Friday, April 29, 2016
Anatomy of Defective Legislation: The No Rate Regulation of Broadband Internet Access Act, H.R. 2666
The U.S. House of Representatives has passed a bill that would prohibit the FCC from regulating Internet Service Provider rates. While one surely can appreciate the merits of such legislation, House Republicans have created a remarkably flawed document.
The drafters do not seem to understand that the Communications Act, which the bill would amend, vests the FCC with jurisdiction in Section 208 to oversee “charges, classifications, regulations or practices.” H.R. 2666 creates the kind of ambiguity that allows the FCC to remedy through its preferred statutory interpretation, because one person’s rate regulation is another’s lawful regulation of charges, classifications and practices.
The Supreme Court has created something called the Chevron Doctrine that creates a model for assessing whether courts should defer to regulatory agency legislative interpretation. While agencies like the FCC must apply the clear meaning of an unambiguous law, court must defer to reasonable agency interpretations when the applicable law is ambiguous.
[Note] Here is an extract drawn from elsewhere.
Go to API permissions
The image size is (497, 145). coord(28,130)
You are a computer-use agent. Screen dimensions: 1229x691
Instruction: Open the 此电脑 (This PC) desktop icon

On its face, H.R. 2666 is ambiguous, because one could readily argue that this bill does not repeal Sections in the Communications Act that authorize the FCC to investigate complaints about carrier billing and treatment of information about customer network usage (Sec. 222) as well as issues that affect out of pocket cost, but can be deemed something other than a rate.
In the Internet ecosystem, ISPs often negotiate agreements that do not involve rates and even the exchange of money. Instead they use customer information as a marketable currency of great value to advertisers. Data mining configures and analyses ISP subscriber behavior that can be monetized, but not converted into applicable rates and tariffs.